== Prompt ==
Your job is to set down the stretch of entries that opens with the line containing "You are a GUI" and closes with the line containing "a new queue". Keep both end lines, copy each exactly, and add nothing.

+===+

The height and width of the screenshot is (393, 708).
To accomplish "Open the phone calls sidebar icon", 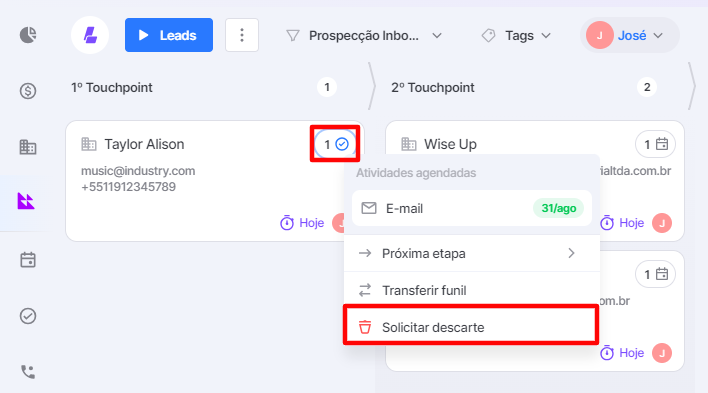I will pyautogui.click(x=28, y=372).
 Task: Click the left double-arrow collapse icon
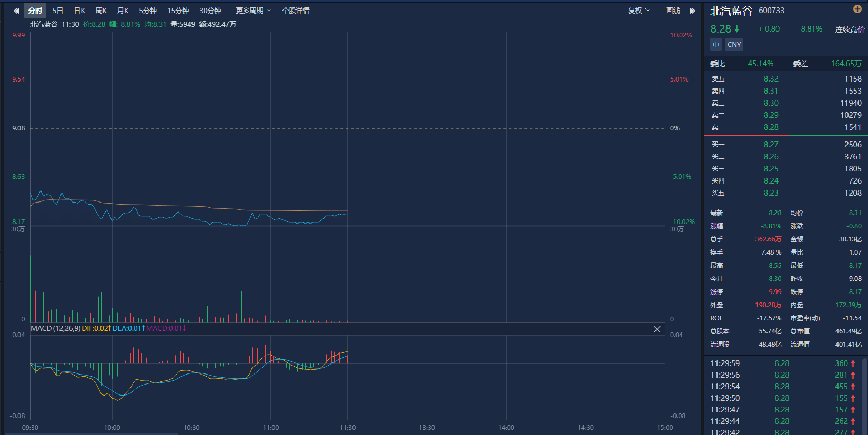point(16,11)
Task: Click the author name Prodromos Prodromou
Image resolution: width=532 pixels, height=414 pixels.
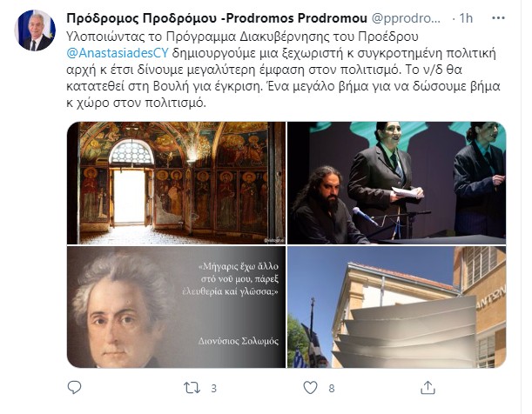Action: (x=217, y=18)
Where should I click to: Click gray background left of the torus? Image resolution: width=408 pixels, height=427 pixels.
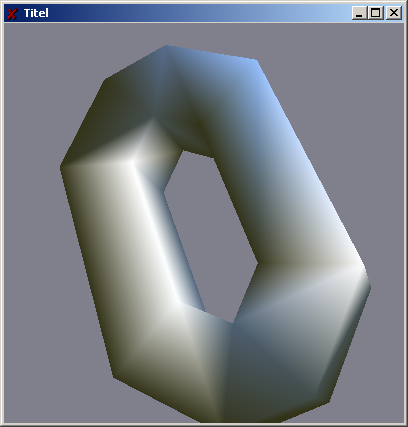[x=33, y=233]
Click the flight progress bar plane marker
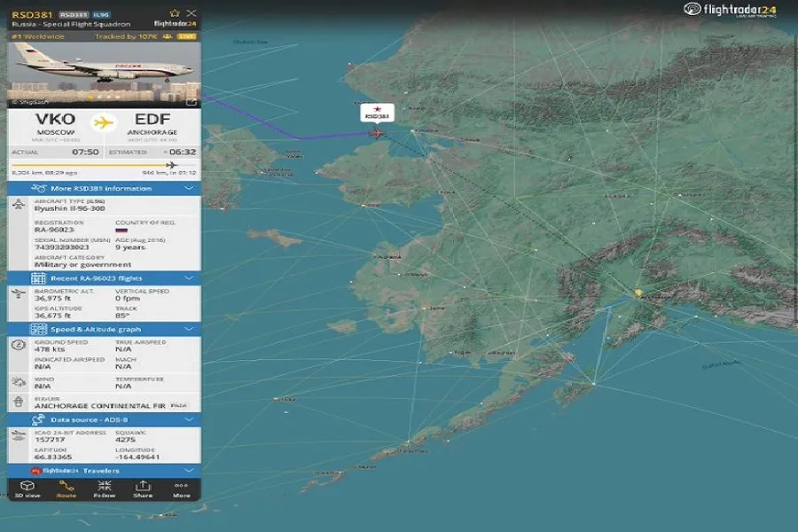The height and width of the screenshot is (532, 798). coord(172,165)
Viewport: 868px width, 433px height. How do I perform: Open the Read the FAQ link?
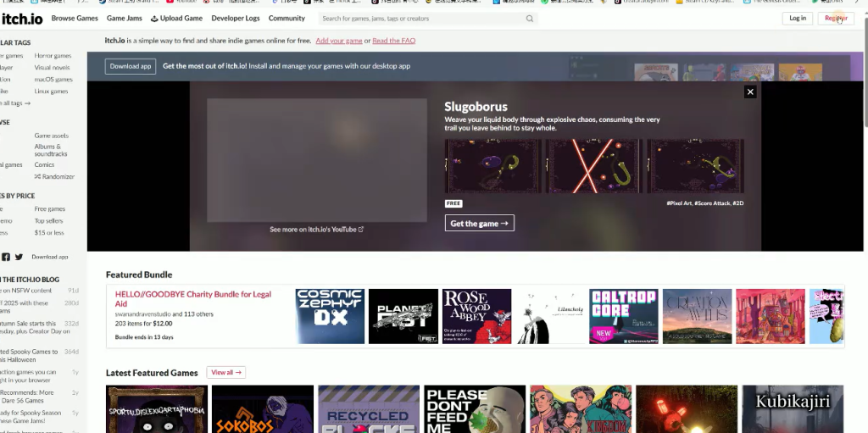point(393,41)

+===+

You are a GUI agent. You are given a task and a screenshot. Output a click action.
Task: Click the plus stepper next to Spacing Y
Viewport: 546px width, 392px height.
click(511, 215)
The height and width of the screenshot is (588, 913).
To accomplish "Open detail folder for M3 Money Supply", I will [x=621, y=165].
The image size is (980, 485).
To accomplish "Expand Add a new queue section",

+===+

== Result of the exercise ==
You are a GUI agent. You are given a task and a screenshot. Output a click action.
Task: Click the plus stepper next to Spacing Y
Viewport: 546px width, 392px height.
click(511, 215)
The height and width of the screenshot is (588, 913).
To accomplish "Open detail folder for M3 Money Supply", I will [x=621, y=165].
The image size is (980, 485).
To accomplish "Expand Add a new queue section",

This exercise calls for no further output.